CFTC’s Massad submits resignation
January 18, 2017
Commodity Futures Trading Commission Chairman Timothy Massad announced Jan. 4 he has submitted his resignation to President Barack Obama, effective Jan. 20, the day President-elect Donald Trump is inaugurated.
Massad said he would stay on as a commissioner for a few weeks to handle administrative matters, but his departure will leave the commission, which is supposed to have five members, with only two members: Democrat Sharon Bowen and Republican Chris Giancarlo, who is expected to become acting chairman when Trump becomes president.
Obama nominated two more commissioners, Democrat Christopher Brummer and Republican Brian Quintenz. The Senate Agriculture Committee approved them, but the full Senate did not act on the nominations.
In a statement, Massad said, "I came to the CFTC with a number of priorities, and I am proud we have made significant progress in every area. We have largely finished implementing the regulatory framework for swaps, and have concentrated on the areas posing the greatest risk to the financial system. We have taken many actions to make sure commercial businesses can continue using the derivatives markets efficiently and effectively to hedge routine commercial risk and engage in price discovery.

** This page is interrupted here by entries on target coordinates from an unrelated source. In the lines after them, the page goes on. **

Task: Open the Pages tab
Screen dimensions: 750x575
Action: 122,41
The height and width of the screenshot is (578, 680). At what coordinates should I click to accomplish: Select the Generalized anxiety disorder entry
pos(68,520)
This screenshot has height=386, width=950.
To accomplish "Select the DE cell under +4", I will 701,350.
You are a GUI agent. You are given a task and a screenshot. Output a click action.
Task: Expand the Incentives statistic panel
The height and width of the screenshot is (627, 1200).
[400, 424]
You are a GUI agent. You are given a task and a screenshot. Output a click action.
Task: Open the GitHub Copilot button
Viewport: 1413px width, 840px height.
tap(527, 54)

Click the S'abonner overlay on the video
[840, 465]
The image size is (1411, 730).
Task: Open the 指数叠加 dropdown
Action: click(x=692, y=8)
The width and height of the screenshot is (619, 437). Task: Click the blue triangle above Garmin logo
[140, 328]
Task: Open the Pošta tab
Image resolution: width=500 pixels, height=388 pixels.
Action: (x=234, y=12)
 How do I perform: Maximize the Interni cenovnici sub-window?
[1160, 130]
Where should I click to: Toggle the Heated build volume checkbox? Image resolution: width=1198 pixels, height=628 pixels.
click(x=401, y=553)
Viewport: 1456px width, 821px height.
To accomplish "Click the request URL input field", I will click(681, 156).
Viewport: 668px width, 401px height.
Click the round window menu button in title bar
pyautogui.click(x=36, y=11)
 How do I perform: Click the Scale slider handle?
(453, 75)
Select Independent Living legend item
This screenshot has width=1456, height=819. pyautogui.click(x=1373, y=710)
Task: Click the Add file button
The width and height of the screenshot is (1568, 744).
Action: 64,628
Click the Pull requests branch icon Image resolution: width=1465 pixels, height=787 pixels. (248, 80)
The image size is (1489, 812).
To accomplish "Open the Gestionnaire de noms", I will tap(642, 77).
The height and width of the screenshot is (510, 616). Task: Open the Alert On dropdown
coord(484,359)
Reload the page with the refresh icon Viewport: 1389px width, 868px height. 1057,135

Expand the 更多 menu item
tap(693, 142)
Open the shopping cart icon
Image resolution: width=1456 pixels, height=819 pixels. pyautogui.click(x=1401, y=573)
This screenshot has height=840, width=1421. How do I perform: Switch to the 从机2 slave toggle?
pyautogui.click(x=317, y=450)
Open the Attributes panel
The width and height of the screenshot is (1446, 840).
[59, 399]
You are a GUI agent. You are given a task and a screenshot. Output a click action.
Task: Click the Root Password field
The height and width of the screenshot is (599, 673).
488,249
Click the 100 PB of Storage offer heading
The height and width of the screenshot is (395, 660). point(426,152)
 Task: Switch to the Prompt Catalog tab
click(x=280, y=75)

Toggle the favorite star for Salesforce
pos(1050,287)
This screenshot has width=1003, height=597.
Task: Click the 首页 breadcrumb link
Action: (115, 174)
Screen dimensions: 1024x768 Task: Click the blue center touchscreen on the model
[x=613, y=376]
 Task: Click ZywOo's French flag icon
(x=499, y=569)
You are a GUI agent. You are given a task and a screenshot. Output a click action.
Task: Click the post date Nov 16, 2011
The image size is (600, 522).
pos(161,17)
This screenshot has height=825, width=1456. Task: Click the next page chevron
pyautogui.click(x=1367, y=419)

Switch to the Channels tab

"We have improved international coordination by harmonizing rules in many areas, strengthening relationships, and working with other regulators on oversight of markets, all of which has reduced inconsistency and the risk of regulatory arbitrage," he continued. "We have engaged in robust enforcement efforts to hold bad actors accountable and protect users of these markets. And we have taken action to address the new challenges and opportunities in the derivatives markets, particularly cyber threats, clearinghouse resilience, and the increased use of automated trading."
Massad also released a list of the CFTC's accomplishments during his tenure. But Massad will leave office with some Democrats — including Senate Agriculture Committee ranking member Debbie Stabenow, D-Mich. — unhappy that the CFTC did not finish a position limits rule.